One way or another, Bothell’s new 89-acre park will recognize the area’s history. It’s just a matter of how far back and the intended meaning.
A new park presents a new opportunity for a name with thought and context. The Bothell City Council had its first opportunity to weigh in on the former golf course’s next moniker — Redfish Park/Bothell Redfish Park/Redfish Regional Park, Lushootseed Park, Willow Peoples Park, or OneBothell Park — at its April 3 meeting, after Reporter deadline.
Under city ownership since the end of 2017, the park is open to visitors. By size, it tops the chart of 18 city parks for the 44,500 residents. The fairways, greens and hazards are more than twice the area available at the nearby 40-acre Blyth Park.
“It is by far our largest park,” said Bothell Interim Parks & Recreation Director Tracey Perkosky.
At this point, the property is also a blank slate.
Working with King County and Forterra, a nonprofit dedicated to securing land for a sustainable future, the city acquired the property over the past two years.

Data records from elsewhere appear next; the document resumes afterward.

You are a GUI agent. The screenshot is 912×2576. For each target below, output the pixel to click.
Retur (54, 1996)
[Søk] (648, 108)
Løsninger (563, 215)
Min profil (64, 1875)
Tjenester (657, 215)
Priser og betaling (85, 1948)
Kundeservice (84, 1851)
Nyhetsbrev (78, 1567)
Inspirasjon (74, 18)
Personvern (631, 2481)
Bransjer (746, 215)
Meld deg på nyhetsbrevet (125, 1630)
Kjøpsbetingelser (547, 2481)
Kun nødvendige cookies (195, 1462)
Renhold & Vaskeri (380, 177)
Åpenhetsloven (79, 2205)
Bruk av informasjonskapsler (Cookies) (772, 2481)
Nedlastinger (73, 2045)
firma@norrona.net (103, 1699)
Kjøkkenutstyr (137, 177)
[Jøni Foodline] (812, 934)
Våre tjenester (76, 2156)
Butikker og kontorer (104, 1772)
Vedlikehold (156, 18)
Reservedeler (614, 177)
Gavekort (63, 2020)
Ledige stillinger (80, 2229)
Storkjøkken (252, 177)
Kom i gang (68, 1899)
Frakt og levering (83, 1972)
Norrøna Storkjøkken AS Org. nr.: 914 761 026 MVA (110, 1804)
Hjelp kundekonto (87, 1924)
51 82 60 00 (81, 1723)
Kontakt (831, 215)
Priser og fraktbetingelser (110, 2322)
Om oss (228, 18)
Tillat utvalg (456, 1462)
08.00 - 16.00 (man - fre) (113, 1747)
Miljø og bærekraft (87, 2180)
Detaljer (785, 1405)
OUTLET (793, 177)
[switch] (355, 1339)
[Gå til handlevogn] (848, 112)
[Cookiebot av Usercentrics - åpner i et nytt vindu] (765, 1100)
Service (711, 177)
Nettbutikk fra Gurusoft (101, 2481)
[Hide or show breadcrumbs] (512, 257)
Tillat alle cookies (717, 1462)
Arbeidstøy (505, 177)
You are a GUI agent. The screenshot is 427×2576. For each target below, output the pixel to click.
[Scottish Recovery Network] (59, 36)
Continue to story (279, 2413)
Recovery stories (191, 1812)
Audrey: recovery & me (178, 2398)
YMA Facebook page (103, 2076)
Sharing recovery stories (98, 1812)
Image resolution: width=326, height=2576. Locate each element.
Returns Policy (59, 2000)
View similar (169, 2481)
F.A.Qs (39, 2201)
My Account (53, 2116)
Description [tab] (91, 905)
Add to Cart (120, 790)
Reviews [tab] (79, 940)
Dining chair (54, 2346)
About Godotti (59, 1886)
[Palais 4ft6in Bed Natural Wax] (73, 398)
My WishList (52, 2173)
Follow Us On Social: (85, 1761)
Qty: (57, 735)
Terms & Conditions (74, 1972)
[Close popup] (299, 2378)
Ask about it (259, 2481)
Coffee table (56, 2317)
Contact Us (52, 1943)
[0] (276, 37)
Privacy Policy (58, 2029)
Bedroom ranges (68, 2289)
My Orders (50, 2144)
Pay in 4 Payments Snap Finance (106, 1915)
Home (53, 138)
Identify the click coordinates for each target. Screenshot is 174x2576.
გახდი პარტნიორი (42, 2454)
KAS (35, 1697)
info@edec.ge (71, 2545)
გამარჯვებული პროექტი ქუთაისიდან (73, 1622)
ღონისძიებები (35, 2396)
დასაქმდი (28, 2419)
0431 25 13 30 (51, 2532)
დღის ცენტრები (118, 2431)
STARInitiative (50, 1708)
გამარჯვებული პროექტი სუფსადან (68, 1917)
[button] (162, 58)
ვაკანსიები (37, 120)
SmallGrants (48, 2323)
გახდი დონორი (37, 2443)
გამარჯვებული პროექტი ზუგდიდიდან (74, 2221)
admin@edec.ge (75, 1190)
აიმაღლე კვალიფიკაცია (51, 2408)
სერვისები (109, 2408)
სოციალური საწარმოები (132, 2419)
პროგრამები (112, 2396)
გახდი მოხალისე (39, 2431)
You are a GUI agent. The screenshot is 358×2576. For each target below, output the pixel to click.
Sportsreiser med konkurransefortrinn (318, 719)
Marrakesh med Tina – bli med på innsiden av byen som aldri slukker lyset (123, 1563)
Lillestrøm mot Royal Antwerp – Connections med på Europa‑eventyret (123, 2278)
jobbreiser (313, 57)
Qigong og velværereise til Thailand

By the end of 2017, Bothell paid $3.8 million, $1 million of which came from the state’s capital budget, for the land (technically the underlying fee). King County paid for conservation easements, essentially the housing rights that previously existed on the property, for $4.6 million. Another five acres for a conservation easement are being negotiated, but Perkosky said she did not expect any problems to procure it by the end of 2018.
All of that money has bought essentially a disused golf course brimming with possibilities. Visitors won’t find many frills beyond a parking lot near the old clubhouse, some walking and biking trails, the Sammamish River splitting the greens, bald eagles that roost there and plenty of natural splendor.
As part of the deal with Forterra, the city agreed to deed restrictions. That means housing, manufacturing and industrial uses will not locate there.
Motorized sports aren’t coming to the vast majority of the park any time soon, either.
“We have agreed to maintain the park in perpetuity,” Perkosky said. “This is our commitment to the community: that the park will remain forever.”
Taking on such a big commitment has limited estimates for the cost of annual maintenance, Councilman James McNeal said. That could grow in the coming years. The city is preparing its 2018-19 budget and will include creating a master plan for the park. That should be a yearlong process to identify potential development— trails, restrooms, amphitheaters, disc golf, etc. — as determined by public input.
“The uses, to me from what I’ve heard, are plentiful,” McNeal said. “We have not nailed it down yet.”
Bothell City Councilwoman Rosemary McAuliffe said the city wants people to have a voice in naming the park and how it is designed.
Bothell has seen population and development growth. As that happens, finding ways to keep nature in place becomes important, McAuliffe said.
“As our communities are growing and building and our housing industry is good as is our growth in population, preserving this park is a privilege.”
Another 15 to 20 years are needed, Perkosky said, to implement the plan as the city finds money to pay for and complete the work. The nature of the park likely will limit what can be done.
It’s often soggy, with seven wetlands identified, plus a creek and the river running through it.
That’s one of the reasons the former course struggled; it would close during winter months because several holes were too waterlogged for golf.
People (and their pups) can walk, mountain bike, picnic, play football or knock a soccer ball around, and all the other normal uses open spaces afford, even if they are just seasonal.
“When we had snow at the holidays it was fantastic seeing people sledding,” Perkosky said.
Anyone hoping to hop back out there and work on their short game for free, however, is out of luck.
“Nature is taking its course,” Perkosky said of the former putting greens.
One group would like to see nature as a featured part of the park’s new name. Whitney Neugebauer, with Bothell-based nonprofit Whale Scout, is among the supporters of calling it “Redfish Park” after the kokanee that historically flooded its waterways decades ago.
“Giving the park the name ‘Redfish Park’ honors the native history of the Sammamish River and the natural abundance that originally brought people to this special place,” Neugebauer said in a news release. Historical accounts tell of Native Americans feasting upon kokanee salmon when they first settled the Bothell area.
Also supporting the fishy name was University of Washington Bothell professor Jeff Jensen. He is leading the charge to save the fish species in nearby Lake Washington.
Choosing a name is likely to take more time and involve more input and feedback than the upcoming April 3 City Council meeting.
“Why rush it?” McNeal said. “Why not take our time and get something the entire community can get engaged in? Once you name it, it’s named.”
While there will be meaning and intention behind whatever the City Council selects as its name, the spirit of the park will be the same: a place for anyone to go and be in nature.